— START Selected extract —
HIGH 7.7

CVE-2026-42398: Kibana Webhook SSRF Vulnerability—Egress Allowlist Bypass

CVE-2026-42398 is a Server-Side Request Forgery (SSRF) vulnerability in Kibana that allows authenticated users with connector management privileges to circumvent network egress restrictions. An attacker with the right permissions can configure a malicious Webhook connector that tricks Kibana into making outbound HTTP requests to internal or restricted destinations that should have been blocked by the organization's firewall or allowlist policies. This effectively punches through network security controls by leveraging Kibana's own trusted outbound connection capability.

Source data · NVD / CISA · public domain

CVSS
3.1 · 7.7 HIGH · CVSS:3.1/AV:N/AC:L/PR:L/UI:N/S:C/C:H/I:N/A:N
Weaknesses (CWE)
CWE-918
Affected products
1 configuration(s)
Published / Modified
2026-05-28 / 2026-06-17

NVD description (verbatim)

Server-Side Request Forgery (CWE-918) in Kibana allows authenticated users with connector management privileges to bypass the operator-configured connection allowlist. By configuring a Webhook connector with a crafted target, an attacker can cause Kibana to issue outbound requests to destinations that the egress restriction controls were intended to block.

1 reference(s) · View on NVD →

SEC.co analysis · AI-assisted, reviewed against source

Technical summary

The vulnerability exists in Kibana's Webhook connector implementation, which fails to properly validate destination URLs against operator-configured connection allowlists when processing connector configurations. An authenticated user with connector management privileges can craft a specially formatted target URL that bypasses the intended egress restrictions (CWE-918). When the connector is triggered, Kibana will issue HTTP requests to the attacker-specified destination, treating those requests as legitimate Kibana-initiated traffic. The CVSS 3.1 score of 7.7 (HIGH) reflects the combination of network-based attack vector, low attack complexity, required authentication, and the ability to gain high confidentiality impact by accessing restricted resources from the perspective of the Kibana server.

Business impact

Organizations relying on Kibana's connector allowlist as a network security boundary are exposed to data exfiltration risks. An insider threat or compromised account with connector management permissions could weaponize this flaw to access internal systems, metadata repositories, or cloud endpoints that should be unreachable from Kibana's network segment. This is particularly concerning in environments where Kibana sits in a DMZ or restricted zone with explicit egress policies—the vulnerability enables lateral movement and reconnaissance of internal infrastructure by making requests appear to originate from a trusted application. Incident response teams may also struggle to detect such activity if request logging relies on connector audit trails rather than network monitoring.
— END Selected extract —
▶ **To do**
1. From the Kibana vulnerability write-up, quote the passage starting with "Published / Modified" and going on through "intended to block.".
2. Continue the Kibana vulnerability write-up after its final sentence.
— START Entries shown —
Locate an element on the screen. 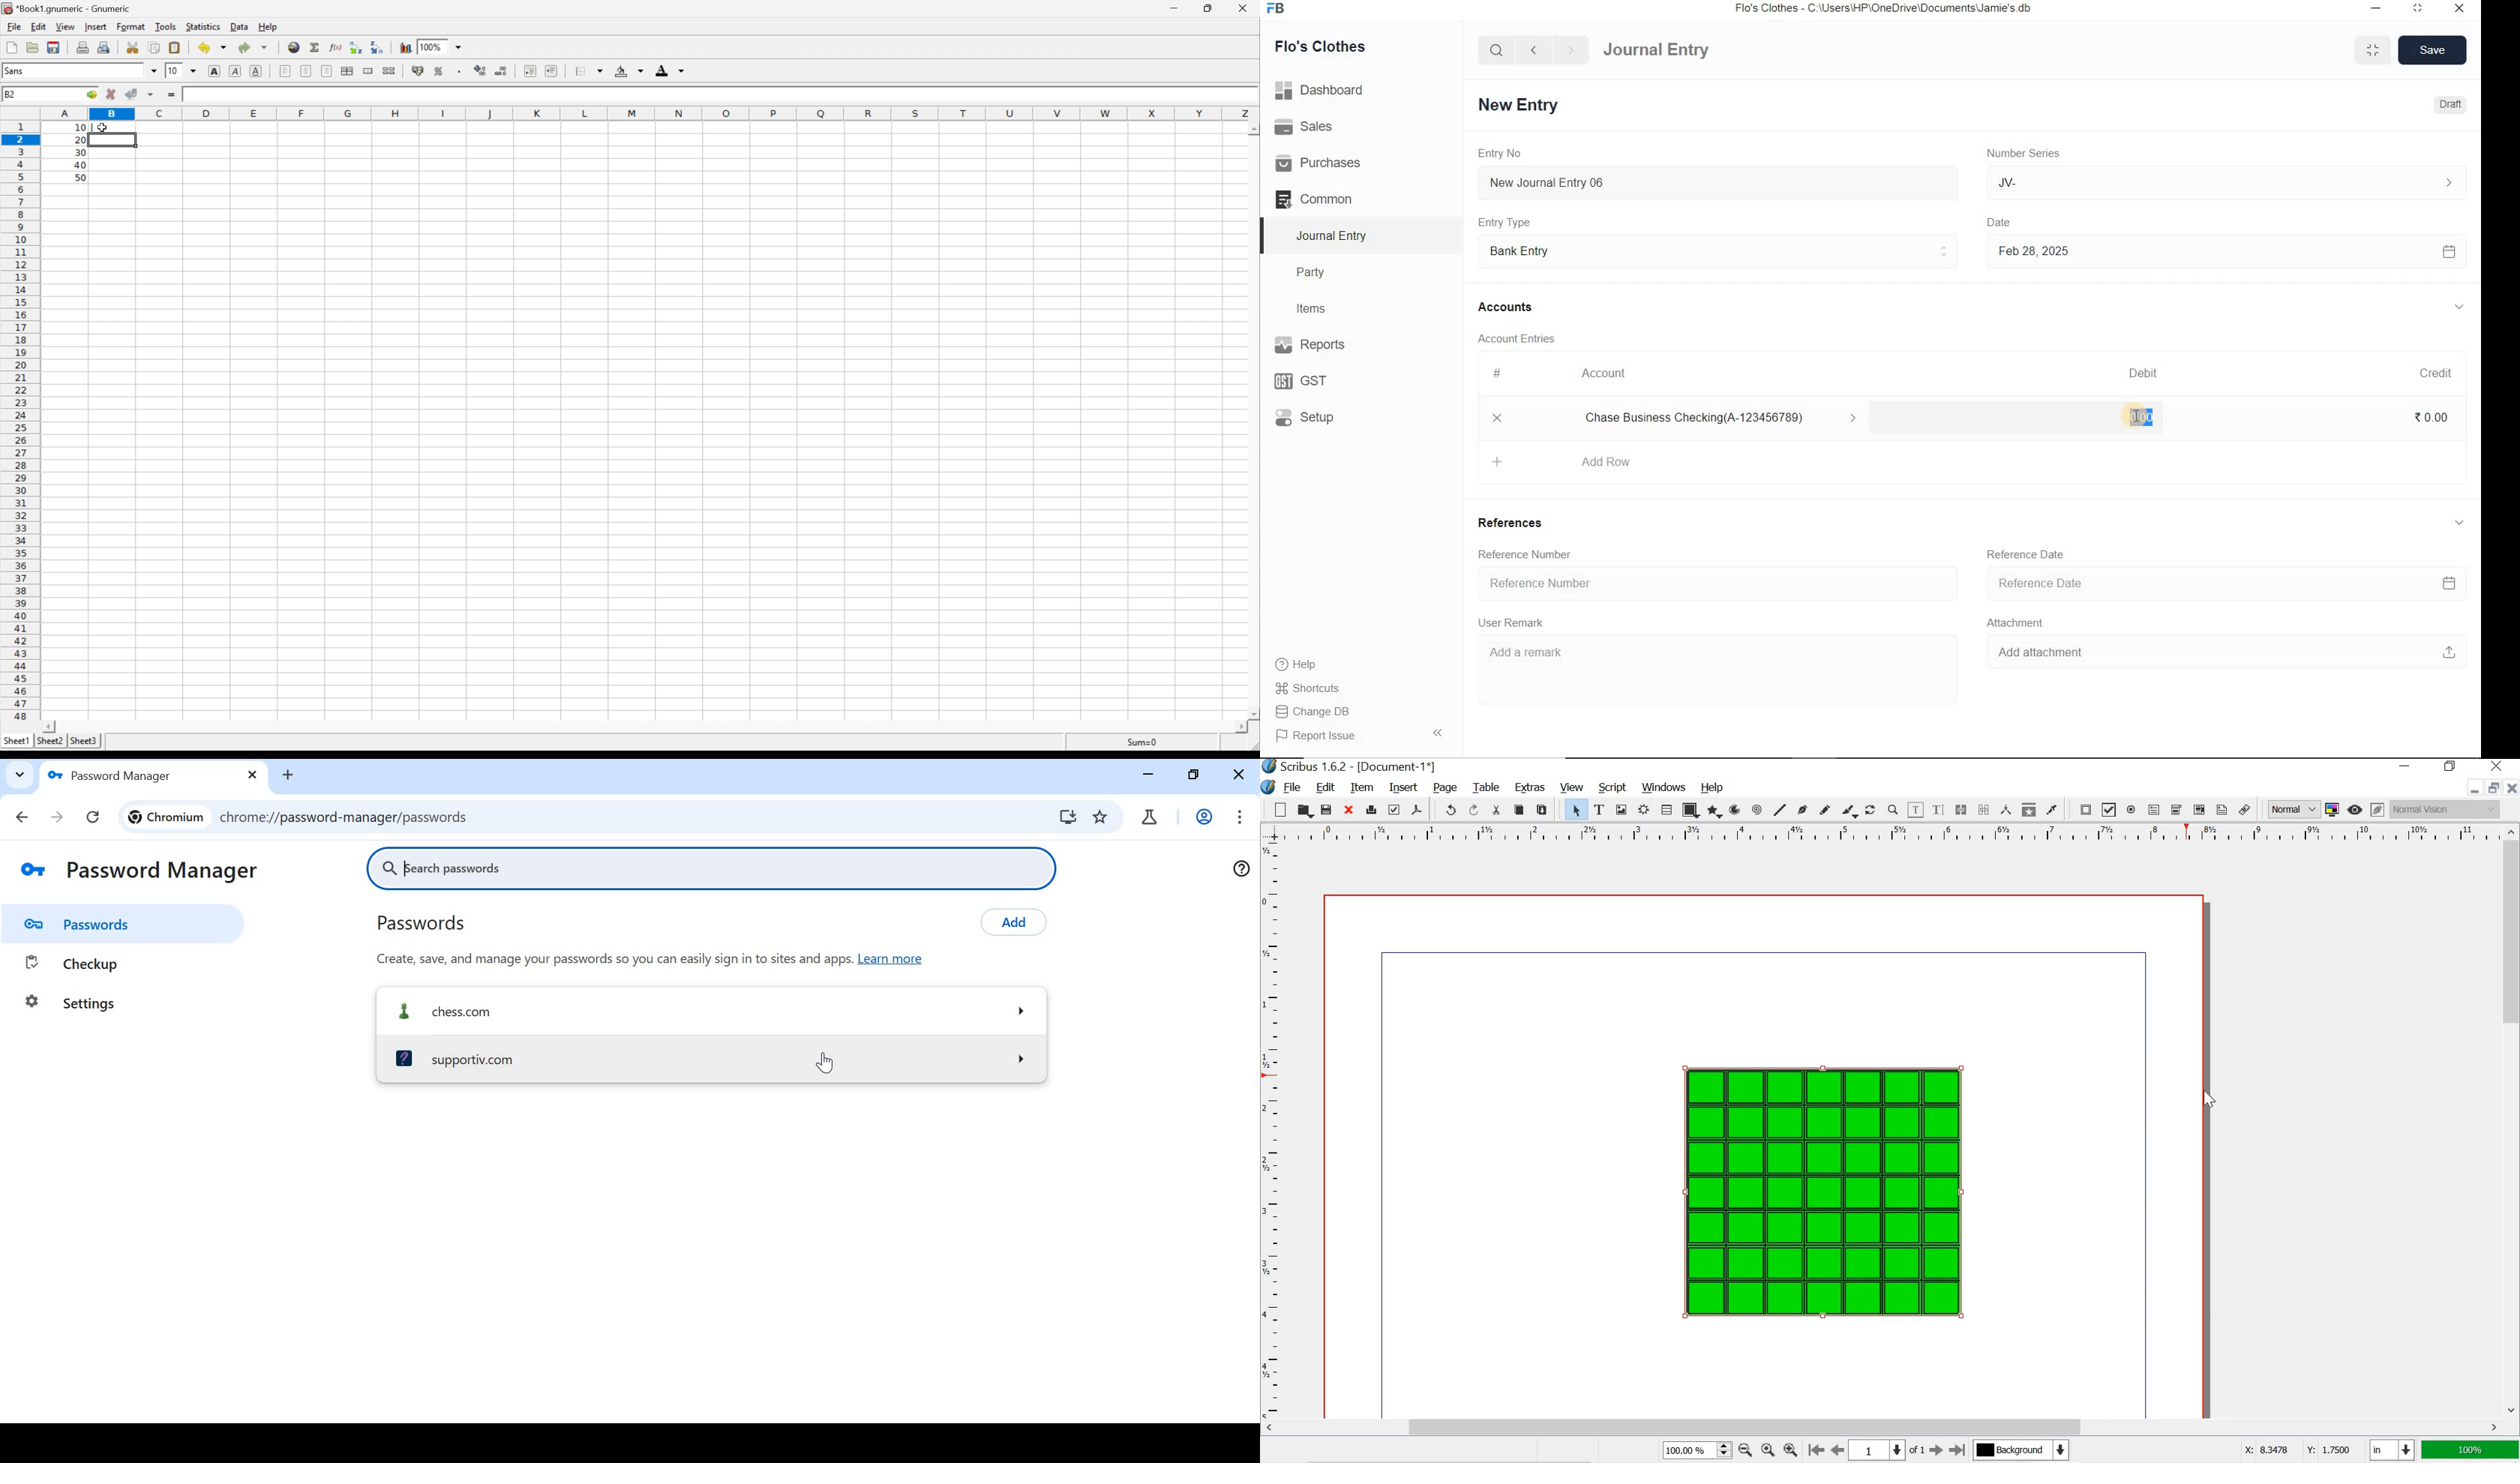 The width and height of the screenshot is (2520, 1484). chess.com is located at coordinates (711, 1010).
— END Entries shown —
— START Entries shown —
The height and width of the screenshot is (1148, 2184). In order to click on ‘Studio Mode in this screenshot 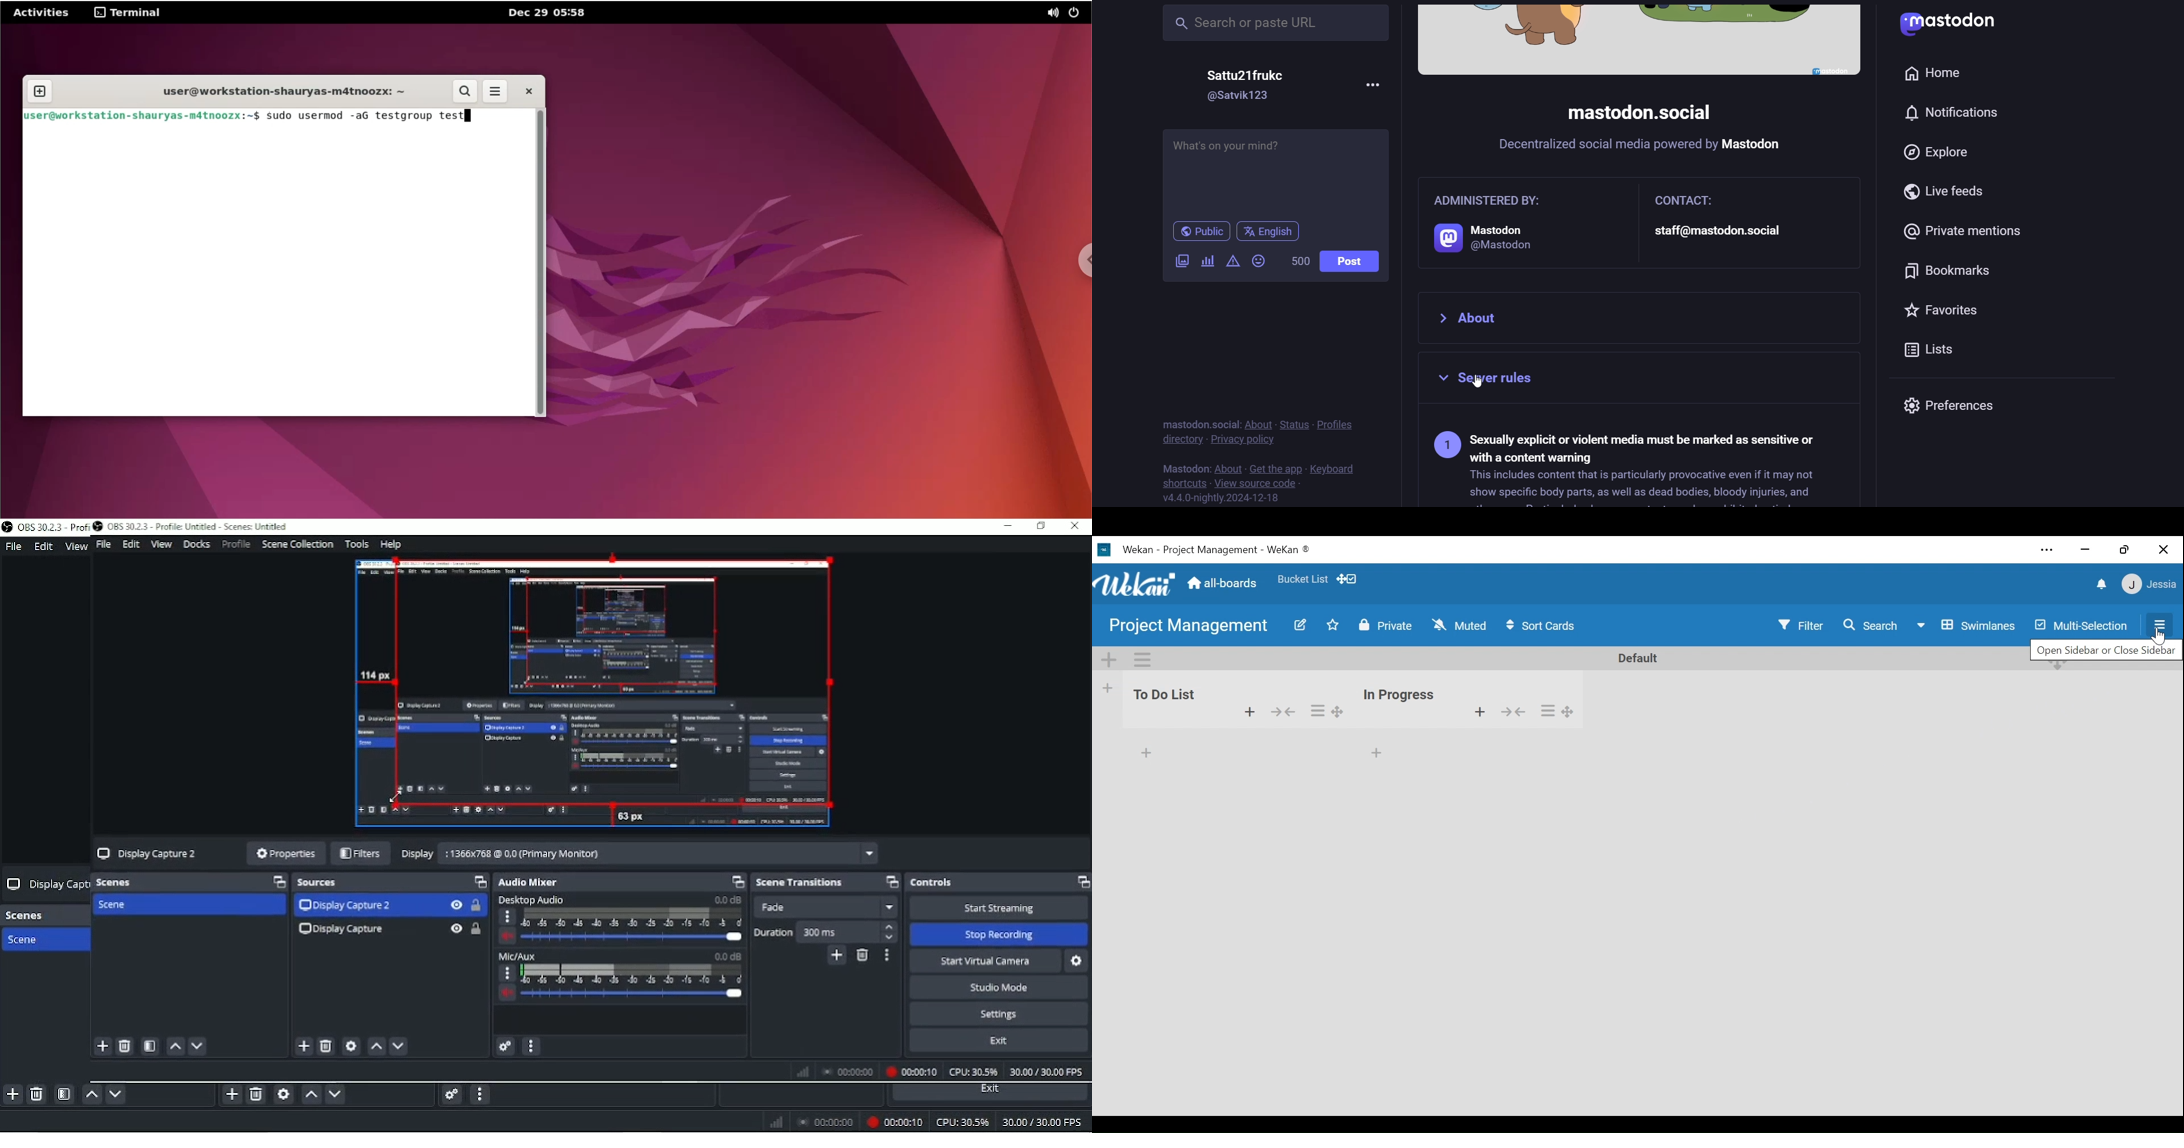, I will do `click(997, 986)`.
— END Entries shown —
— START Entries shown —
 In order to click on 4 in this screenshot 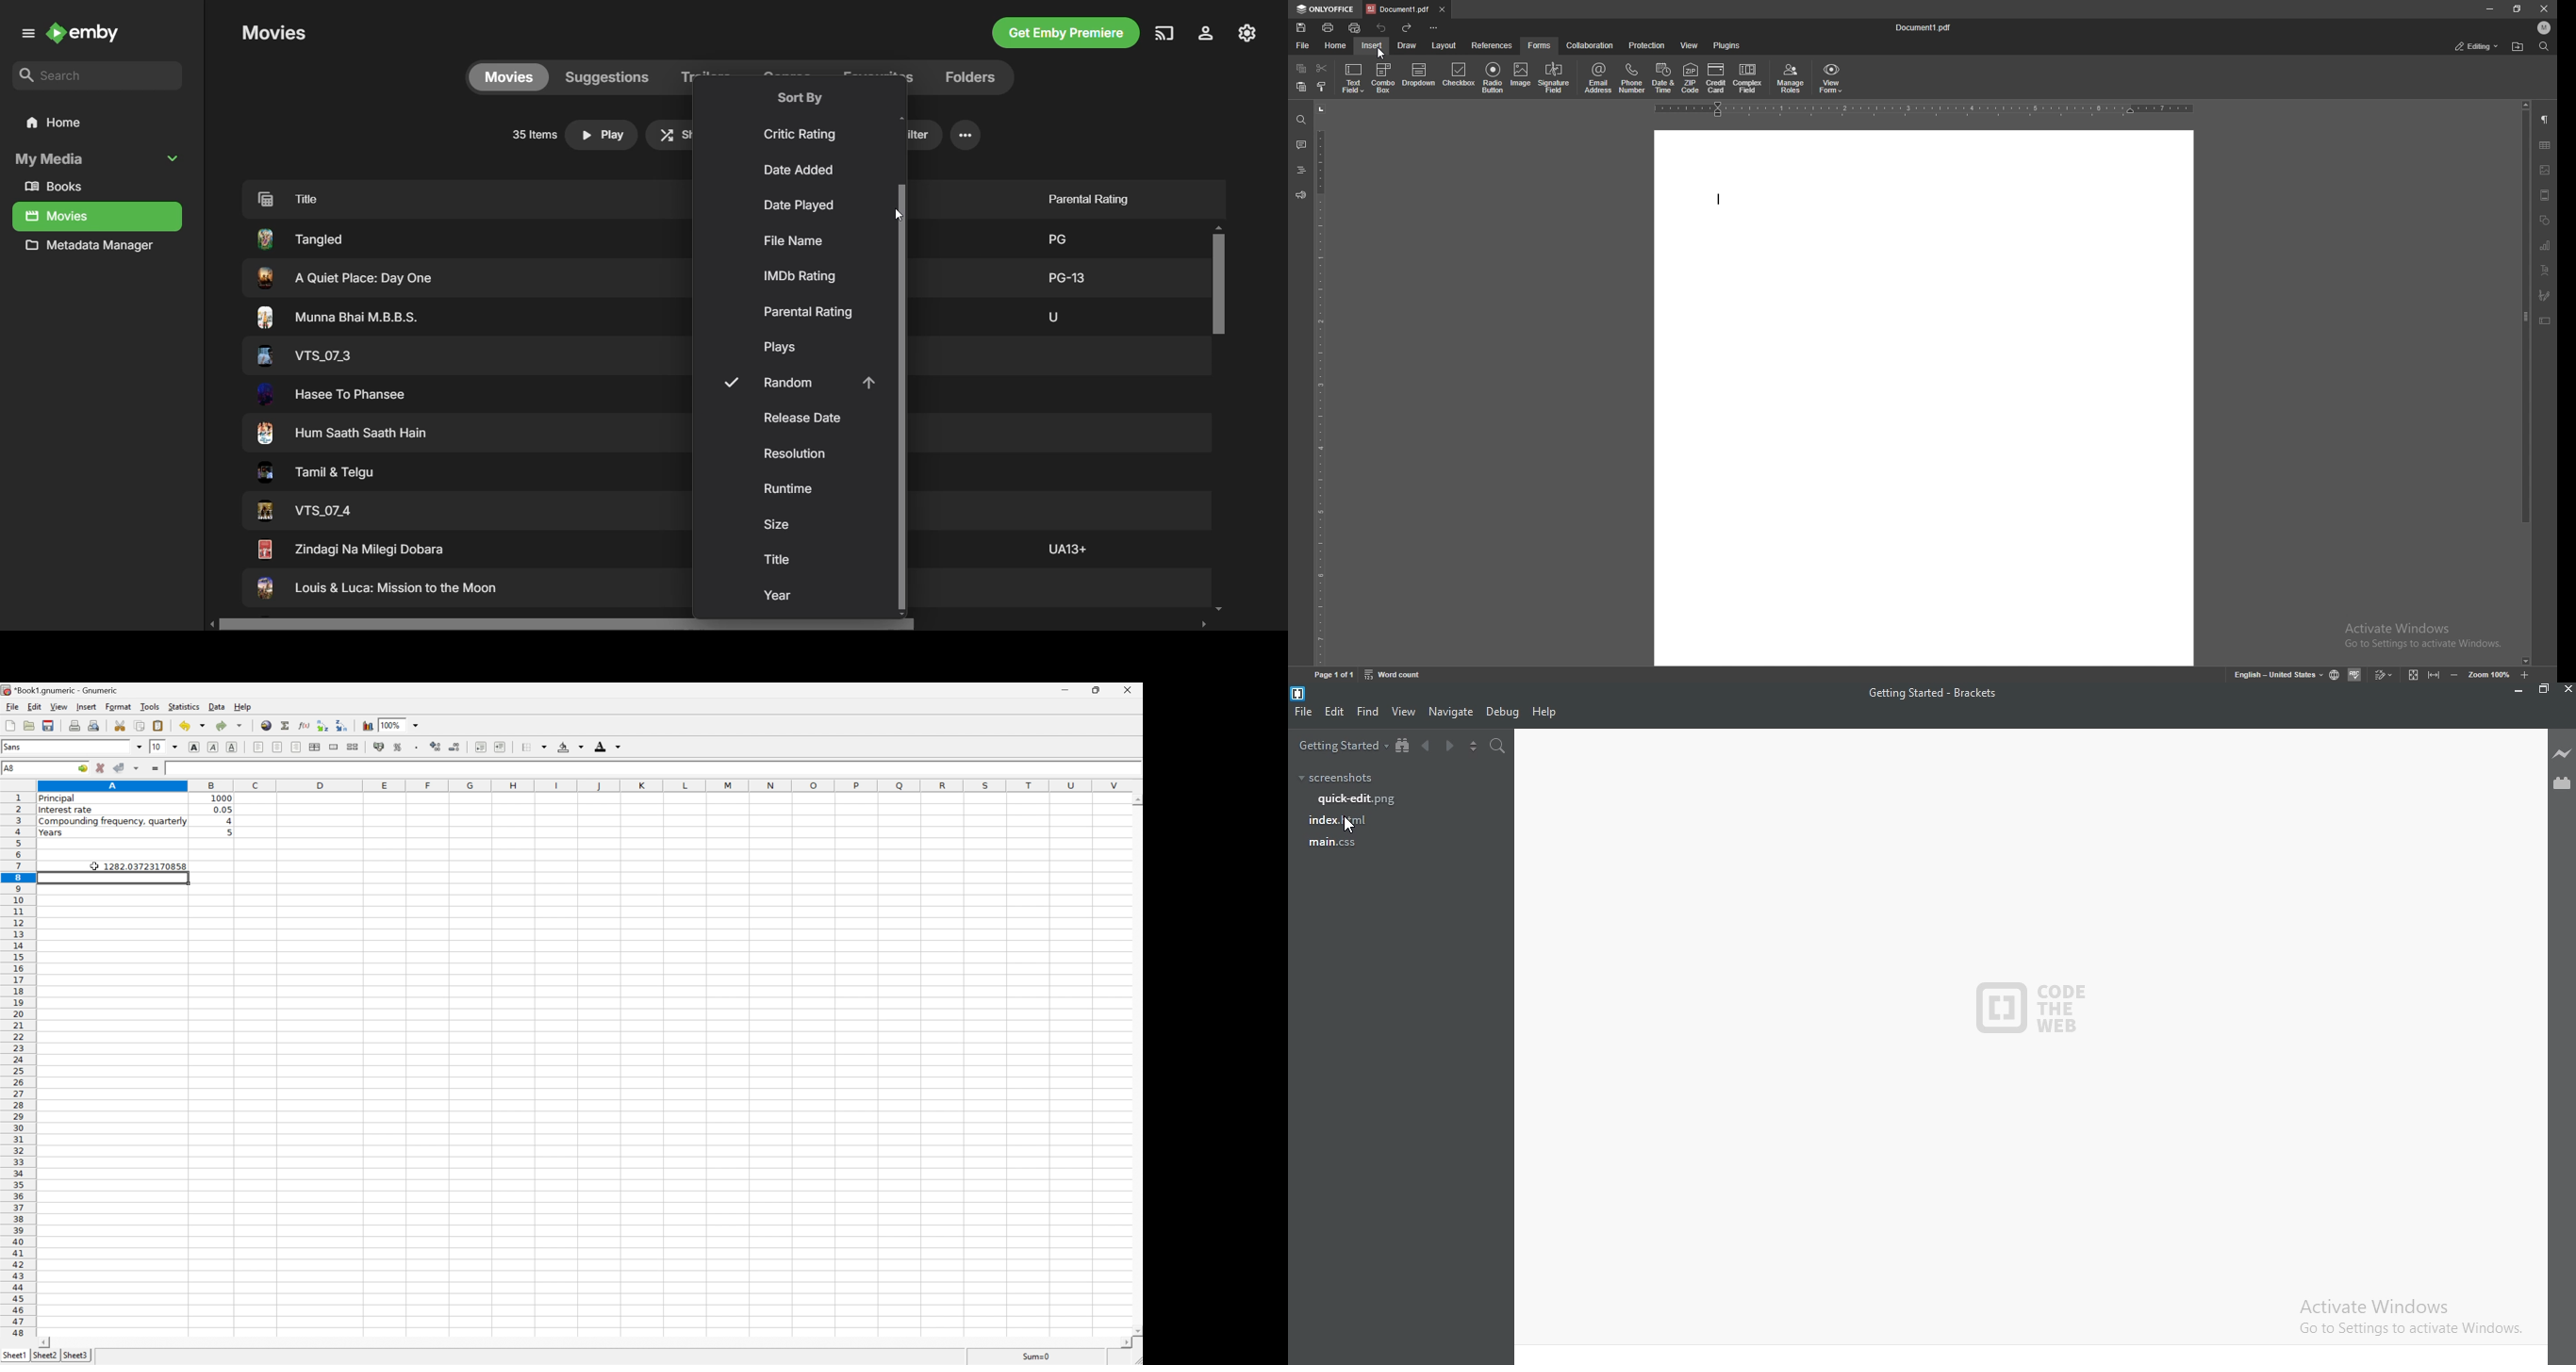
— END Entries shown —
▶ **Answers for the exercise**
1.
Published / Modified
2026-05-28 / 2026-06-17

NVD description (verbatim)

Server-Side Request Forgery (CWE-918) in Kibana allows authenticated users with connector management privileges to bypass the operator-configured connection allowlist. By configuring a Webhook connector with a crafted target, an attacker can cause Kibana to issue outbound requests to destinations that the egress restriction controls were intended to block.

2.
Affected systems

Elastic Kibana is affected. The vulnerability requires authenticated access with connector management privileges, limiting the blast radius to users with legitimate Kibana administrative or connector configuration roles. Organizations should consult Elastic's official security advisory for specific version ranges impacted and patch availability. The threat model assumes an attacker has already obtained or been granted valid credentials with connector-related permissions.

Exploitability

Exploitation requires valid Kibana credentials and connector management privileges. An attacker cannot exploit this from an unauthenticated state. However, the attack complexity is low—once authenticated, the attacker simply needs to create or modify a Webhook connector with a crafted URL pointing to a restricted destination. No end-user interaction or complex steps are required. The vulnerability is reliably triggerable if the connector permissions and network path to the target destination exist, making it a practical concern for insider threats or post-compromise scenarios where credentials have been obtained.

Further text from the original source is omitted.